■ Source records:
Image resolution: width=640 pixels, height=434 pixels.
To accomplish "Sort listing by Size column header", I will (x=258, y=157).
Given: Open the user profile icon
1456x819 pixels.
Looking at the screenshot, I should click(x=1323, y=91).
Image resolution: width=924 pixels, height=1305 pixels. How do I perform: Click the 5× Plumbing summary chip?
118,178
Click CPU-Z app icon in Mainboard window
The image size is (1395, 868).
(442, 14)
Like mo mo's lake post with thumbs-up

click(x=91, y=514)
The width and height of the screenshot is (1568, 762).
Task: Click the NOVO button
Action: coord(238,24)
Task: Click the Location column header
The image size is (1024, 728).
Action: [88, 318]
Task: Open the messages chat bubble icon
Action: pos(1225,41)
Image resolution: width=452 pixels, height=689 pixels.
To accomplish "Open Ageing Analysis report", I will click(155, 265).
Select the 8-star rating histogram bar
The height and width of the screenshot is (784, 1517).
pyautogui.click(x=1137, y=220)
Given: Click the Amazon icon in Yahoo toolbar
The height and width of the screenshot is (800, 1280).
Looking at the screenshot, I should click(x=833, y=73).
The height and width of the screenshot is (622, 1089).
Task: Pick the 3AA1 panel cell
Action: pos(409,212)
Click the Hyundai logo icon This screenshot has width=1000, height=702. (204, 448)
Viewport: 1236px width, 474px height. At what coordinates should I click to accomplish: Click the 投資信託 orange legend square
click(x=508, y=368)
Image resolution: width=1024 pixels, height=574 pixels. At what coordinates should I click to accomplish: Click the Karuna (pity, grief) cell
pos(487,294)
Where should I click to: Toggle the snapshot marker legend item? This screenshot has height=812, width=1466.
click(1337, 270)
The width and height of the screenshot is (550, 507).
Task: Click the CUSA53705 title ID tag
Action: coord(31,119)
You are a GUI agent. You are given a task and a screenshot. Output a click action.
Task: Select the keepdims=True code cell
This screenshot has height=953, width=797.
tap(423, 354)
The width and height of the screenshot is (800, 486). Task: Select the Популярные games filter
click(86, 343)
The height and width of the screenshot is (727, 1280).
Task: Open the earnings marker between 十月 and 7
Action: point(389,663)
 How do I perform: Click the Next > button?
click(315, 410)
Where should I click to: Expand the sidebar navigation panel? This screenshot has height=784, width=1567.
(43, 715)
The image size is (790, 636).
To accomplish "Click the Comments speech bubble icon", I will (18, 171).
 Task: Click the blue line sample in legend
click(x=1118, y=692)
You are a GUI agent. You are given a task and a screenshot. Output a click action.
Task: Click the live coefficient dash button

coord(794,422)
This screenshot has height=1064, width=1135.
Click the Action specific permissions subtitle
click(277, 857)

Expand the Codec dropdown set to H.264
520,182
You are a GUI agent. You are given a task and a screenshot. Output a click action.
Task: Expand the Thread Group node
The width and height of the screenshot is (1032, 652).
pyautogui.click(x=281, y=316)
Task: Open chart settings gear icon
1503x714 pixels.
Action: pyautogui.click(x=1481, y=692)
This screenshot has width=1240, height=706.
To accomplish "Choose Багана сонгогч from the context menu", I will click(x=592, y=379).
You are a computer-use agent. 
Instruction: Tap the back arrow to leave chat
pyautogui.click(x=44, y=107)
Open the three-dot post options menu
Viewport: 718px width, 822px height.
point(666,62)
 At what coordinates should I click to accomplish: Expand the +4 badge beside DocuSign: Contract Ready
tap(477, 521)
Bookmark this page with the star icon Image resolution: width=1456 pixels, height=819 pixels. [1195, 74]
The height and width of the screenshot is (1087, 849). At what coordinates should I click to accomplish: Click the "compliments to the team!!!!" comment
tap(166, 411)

■ Stated problem: Rewrite all of the records above, changing each "column header" to "heading" and keeping everything else the same.

■ Task output:
Image resolution: width=640 pixels, height=434 pixels.
To accomplish "Sort listing by Size heading", I will (x=258, y=157).
Given: Open the user profile icon
1456x819 pixels.
Looking at the screenshot, I should click(x=1323, y=91).
Image resolution: width=924 pixels, height=1305 pixels. How do I perform: Click the 5× Plumbing summary chip?
118,178
Click CPU-Z app icon in Mainboard window
The image size is (1395, 868).
(442, 14)
Like mo mo's lake post with thumbs-up

click(x=91, y=514)
The width and height of the screenshot is (1568, 762).
Task: Click the NOVO button
Action: coord(238,24)
Task: Click the Location heading
The image size is (1024, 728).
Action: [88, 318]
Task: Open the messages chat bubble icon
Action: pos(1225,41)
Image resolution: width=452 pixels, height=689 pixels.
To accomplish "Open Ageing Analysis report", I will click(155, 265).
Select the 8-star rating histogram bar
The height and width of the screenshot is (784, 1517).
pyautogui.click(x=1137, y=220)
Given: Click the Amazon icon in Yahoo toolbar
The height and width of the screenshot is (800, 1280).
Looking at the screenshot, I should click(x=833, y=73).
The height and width of the screenshot is (622, 1089).
Task: Pick the 3AA1 panel cell
Action: pos(409,212)
Click the Hyundai logo icon This screenshot has width=1000, height=702. (204, 448)
Viewport: 1236px width, 474px height. At what coordinates should I click to accomplish: Click the 投資信託 orange legend square
click(x=508, y=368)
Image resolution: width=1024 pixels, height=574 pixels. At what coordinates should I click to accomplish: Click the Karuna (pity, grief) cell
pos(487,294)
Where should I click to: Toggle the snapshot marker legend item? This screenshot has height=812, width=1466.
click(1337, 270)
The width and height of the screenshot is (550, 507).
Task: Click the CUSA53705 title ID tag
Action: coord(31,119)
You are a GUI agent. You are given a task and a screenshot. Output a click action.
Task: Select the keepdims=True code cell
This screenshot has height=953, width=797.
tap(423, 354)
The width and height of the screenshot is (800, 486). Task: Select the Популярные games filter
click(86, 343)
The height and width of the screenshot is (727, 1280).
Task: Open the earnings marker between 十月 and 7
Action: point(389,663)
 How do I perform: Click the Next > button?
click(315, 410)
Where should I click to: Expand the sidebar navigation panel? This screenshot has height=784, width=1567.
(43, 715)
The image size is (790, 636).
To accomplish "Click the Comments speech bubble icon", I will (18, 171).
 Task: Click the blue line sample in legend
click(x=1118, y=692)
You are a GUI agent. You are given a task and a screenshot. Output a click action.
Task: Click the live coefficient dash button

coord(794,422)
This screenshot has height=1064, width=1135.
Click the Action specific permissions subtitle
click(277, 857)

Expand the Codec dropdown set to H.264
520,182
You are a GUI agent. You are given a task and a screenshot. Output a click action.
Task: Expand the Thread Group node
The width and height of the screenshot is (1032, 652).
pyautogui.click(x=281, y=316)
Task: Open chart settings gear icon
1503x714 pixels.
Action: pyautogui.click(x=1481, y=692)
This screenshot has width=1240, height=706.
To accomplish "Choose Багана сонгогч from the context menu", I will click(x=592, y=379).
You are a computer-use agent. 
Instruction: Tap the back arrow to leave chat
pyautogui.click(x=44, y=107)
Open the three-dot post options menu
Viewport: 718px width, 822px height.
point(666,62)
 At what coordinates should I click to accomplish: Expand the +4 badge beside DocuSign: Contract Ready
tap(477, 521)
Bookmark this page with the star icon Image resolution: width=1456 pixels, height=819 pixels. [1195, 74]
The height and width of the screenshot is (1087, 849). At what coordinates should I click to accomplish: Click the "compliments to the team!!!!" comment
tap(166, 411)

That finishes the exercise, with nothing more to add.